“Yes, I am,” he said over his shoulder.

He had an unutterable dread that she would begin to speak of the situation, of Buford, of her past life; that she would try to explain and exonerate herself and they would be plunged into a long and profitless discussion of all the sickening, irremediable wretchedness of the past. He could not bear the thought of it; he would have done anything to avoid it. He wanted to escape from her, from the house where she had tortured him, where he seemed to have laid down his manhood, his honor, his faith, and seen her trample on them.
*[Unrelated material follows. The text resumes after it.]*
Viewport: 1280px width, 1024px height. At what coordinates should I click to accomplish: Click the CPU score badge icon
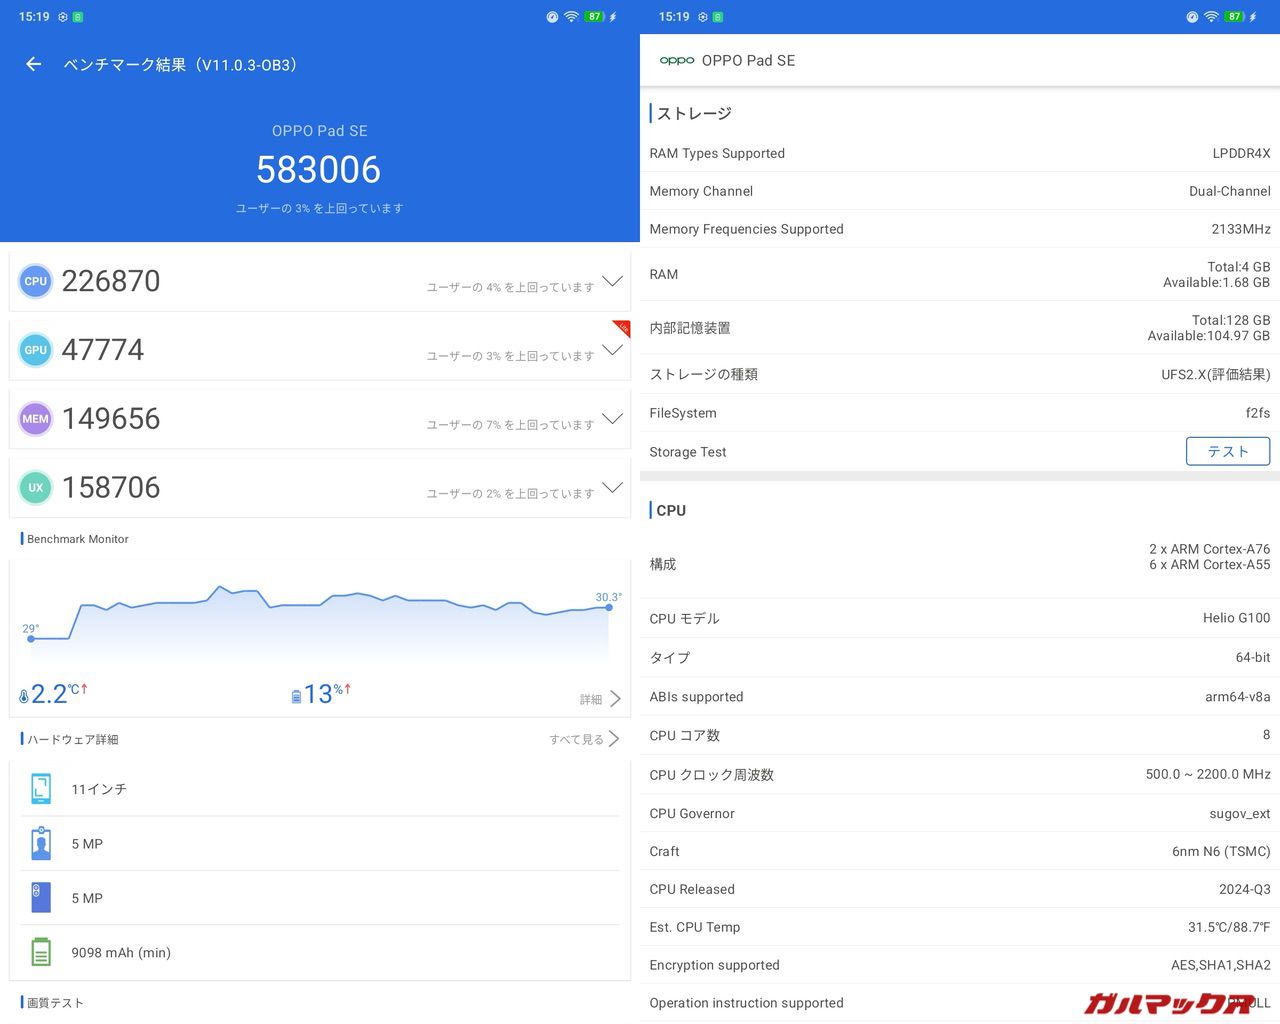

The natural supposition that he would want to confront her with her deception and hear her explanation was the last thing he desired doing.

“Don’t go to your mother’s,” she cried, following him up the hall, “for to-night, Dominick, please. And don’t tell her. I beg, I pray of you, don’t tell her till to-morrow.”

Her manner was so pleadingly, so imploringly insistent, that he turned and looked somberly at her. She was evidently deeply in earnest, her face lined with anxiety.

“This is the last thing I’ll ever ask of you. I know I’ve got no right to ask anything, but you’re generous, you’ve been kind to me in the past, and it’ll not cost you much to be kind just once again. Go to a hotel, or the club, or anywhere you like, but not to your mother’s and don’t tell her till to-morrow afternoon.”

He stared at her without speaking, wishing she would be silent and leave him.

“I’ll not trouble you after to-morrow. I’ll go, I’ll get out. You’ll never be bothered by me any more.”

“All right,” he said, “I’ll go to the club. Let me alone, that’s all, and let me go.”

“And—and,” she persisted, “you won’t tell her till to-morrow, to-morrow afternoon?”

He had entered the parlor in which the Chinaman had lit the lamps, and opening the desk began hunting for his papers. To her last words he returned no answer, and she crept in after him and stood in the doorway, leaning against the woodwork of the door-frame.